### WORK INSTRUCTIONS
Your answer must be every record below, written out exactly as it appears.

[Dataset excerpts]
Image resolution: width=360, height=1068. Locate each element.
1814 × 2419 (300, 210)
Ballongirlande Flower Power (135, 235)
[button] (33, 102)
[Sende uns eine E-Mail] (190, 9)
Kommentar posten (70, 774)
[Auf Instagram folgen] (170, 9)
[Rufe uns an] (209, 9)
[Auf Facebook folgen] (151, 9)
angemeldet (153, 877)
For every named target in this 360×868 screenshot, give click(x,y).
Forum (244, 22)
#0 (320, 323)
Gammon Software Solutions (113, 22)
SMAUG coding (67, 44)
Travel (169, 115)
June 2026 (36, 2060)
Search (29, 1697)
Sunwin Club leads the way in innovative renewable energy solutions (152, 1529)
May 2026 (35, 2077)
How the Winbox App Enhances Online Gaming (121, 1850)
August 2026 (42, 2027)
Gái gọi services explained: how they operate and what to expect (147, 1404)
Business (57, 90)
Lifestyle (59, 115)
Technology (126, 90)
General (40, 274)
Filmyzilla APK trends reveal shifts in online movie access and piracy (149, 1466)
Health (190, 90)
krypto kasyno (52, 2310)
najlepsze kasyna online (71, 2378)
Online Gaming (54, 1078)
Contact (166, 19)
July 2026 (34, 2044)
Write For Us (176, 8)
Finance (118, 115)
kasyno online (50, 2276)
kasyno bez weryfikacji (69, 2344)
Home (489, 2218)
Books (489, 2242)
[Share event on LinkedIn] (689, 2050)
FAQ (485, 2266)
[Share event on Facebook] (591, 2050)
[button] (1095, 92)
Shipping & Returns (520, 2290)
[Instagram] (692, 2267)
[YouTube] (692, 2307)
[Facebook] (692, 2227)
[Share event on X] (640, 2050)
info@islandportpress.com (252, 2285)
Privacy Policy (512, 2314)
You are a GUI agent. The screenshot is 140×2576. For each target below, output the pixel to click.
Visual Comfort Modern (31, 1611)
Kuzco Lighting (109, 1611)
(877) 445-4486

### ANSWER TO THE PROBLEM
Image resolution: width=360, height=1068. Locate each element.
1814 × 2419 (300, 210)
Ballongirlande Flower Power (135, 235)
[button] (33, 102)
[Sende uns eine E-Mail] (190, 9)
Kommentar posten (70, 774)
[Auf Instagram folgen] (170, 9)
[Rufe uns an] (209, 9)
[Auf Facebook folgen] (151, 9)
angemeldet (153, 877)
For every named target in this 360×868 screenshot, give click(x,y).
Forum (244, 22)
#0 (320, 323)
Gammon Software Solutions (113, 22)
SMAUG coding (67, 44)
Travel (169, 115)
June 2026 (36, 2060)
Search (29, 1697)
Sunwin Club leads the way in innovative renewable energy solutions (152, 1529)
May 2026 (35, 2077)
How the Winbox App Enhances Online Gaming (121, 1850)
August 2026 (42, 2027)
Gái gọi services explained: how they operate and what to expect (147, 1404)
Business (57, 90)
Lifestyle (59, 115)
Technology (126, 90)
General (40, 274)
Filmyzilla APK trends reveal shifts in online movie access and piracy (149, 1466)
Health (190, 90)
krypto kasyno (52, 2310)
najlepsze kasyna online (71, 2378)
Online Gaming (54, 1078)
Contact (166, 19)
July 2026 (34, 2044)
Write For Us (176, 8)
Finance (118, 115)
kasyno online (50, 2276)
kasyno bez weryfikacji (69, 2344)
Home (489, 2218)
Books (489, 2242)
[Share event on LinkedIn] (689, 2050)
FAQ (485, 2266)
[Share event on Facebook] (591, 2050)
[button] (1095, 92)
Shipping & Returns (520, 2290)
[Instagram] (692, 2267)
[YouTube] (692, 2307)
[Facebook] (692, 2227)
[Share event on X] (640, 2050)
info@islandportpress.com (252, 2285)
Privacy Policy (512, 2314)
You are a GUI agent. The screenshot is 140×2576. For each target below, output the pixel to click.
Visual Comfort Modern (31, 1611)
Kuzco Lighting (109, 1611)
(877) 445-4486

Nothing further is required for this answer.